• _Consegne_:
1) Elenca tutte le persone nominate nella recensione, escluso il titolo.
2) Rispondi in breve a queste domande sulla recensione:
(a) Di quale città è la band?
(b) Con quale etichetta è uscito il disco?
(c) Quale traccia viene citata come estratta dalla back-cover?

• _Testo da leggere_:
----------------------------------------
Fraulein Alice “I love you Lucilia”, recensione
È il viso di una donna a chiamarci nel mondo dei Fraulein Alice. Un viso dipinto in tecnica mista, che ricalca il primo rotoscope, mescolato ad una sorta di pop art che avrebbe colto l’attenzione di Mr Wharol, a cui si addizionano in maniera semplificata le linee dedite all’astrattismo che Giuseppe D’Alia racconta all’interno delle booklet, da cui emergono come stranite costellazioni cromatiche di un attento e continuo parallelismo binario ed ottativo.
Un apparente mescolanza di pennellate e sfumature che si raccolgono in una doppia realtà, metafora dell’alternanza tra amore e thanatos, incastonato in un rock sperimentale macchiato di blues
La band catanese, uscita da poche settimane con questo brillante debut, si ritrova sotto l’egida della SeaHorse Records, in equilibrio tra tinte nereggianti e alt rock, controllate dall’esperienza di Paolo Messere, nome alquanto noto per chi mastica Ulan Bator. Un disco attento ed accorto nel suo incedere, tra accenni noise e ottimi intarsi post, così dilatati nei tempi d’esposizione da riuscire a scattare 10 immagini accattivanti, in cui nulla è lasciato al caso .
Dalla vorticosa scelta stilistica di back-cover viene estratta è Whore or less, traccia da cui emergono fosche e primordiali tinte Cure di prima generazione, definita da passaggi elettronici che avvicinano la band al mondo caro a Tom Yorke.La struttura portante della traccia in questione si appoggia a note indie e ad una voce al servizio della partitura, viatico narrante della claustrofobia lirica. Il buon e minimale arrangiamento che ne scaturisce ha probabilmente l’intento di ricavare su di sé un aurea di genuinità che ricade però a tratti su scelte non sempre azzeccate.
----------------------------------------
• _Dati forniti_:
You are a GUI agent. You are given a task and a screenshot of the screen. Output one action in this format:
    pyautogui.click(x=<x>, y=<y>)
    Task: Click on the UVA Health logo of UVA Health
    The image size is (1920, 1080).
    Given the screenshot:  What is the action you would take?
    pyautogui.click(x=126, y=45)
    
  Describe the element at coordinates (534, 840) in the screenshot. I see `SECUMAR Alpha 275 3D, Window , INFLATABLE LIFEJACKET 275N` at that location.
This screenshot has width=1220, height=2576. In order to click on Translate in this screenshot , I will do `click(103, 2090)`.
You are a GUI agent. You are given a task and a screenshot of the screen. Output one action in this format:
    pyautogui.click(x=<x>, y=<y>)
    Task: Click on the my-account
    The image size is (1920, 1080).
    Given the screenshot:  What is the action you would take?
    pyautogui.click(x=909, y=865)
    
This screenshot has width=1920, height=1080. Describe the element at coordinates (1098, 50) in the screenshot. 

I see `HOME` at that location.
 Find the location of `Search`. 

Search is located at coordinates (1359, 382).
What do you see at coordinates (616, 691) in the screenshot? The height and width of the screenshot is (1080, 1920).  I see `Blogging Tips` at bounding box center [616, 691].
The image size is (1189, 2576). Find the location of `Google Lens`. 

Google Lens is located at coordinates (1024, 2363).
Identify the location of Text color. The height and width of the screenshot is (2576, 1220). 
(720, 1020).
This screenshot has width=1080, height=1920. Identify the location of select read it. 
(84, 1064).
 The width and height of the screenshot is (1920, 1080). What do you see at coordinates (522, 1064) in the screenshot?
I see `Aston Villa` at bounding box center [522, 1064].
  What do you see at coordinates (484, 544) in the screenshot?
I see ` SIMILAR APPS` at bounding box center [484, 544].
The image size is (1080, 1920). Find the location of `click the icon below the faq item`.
----------------------------------------
• _Risposte_:
1) Mr Wharol, Giuseppe D'Alia, Paolo Messere, Tom Yorke

2)
(a) Catania
(b) SeaHorse Records
(c) Whore or less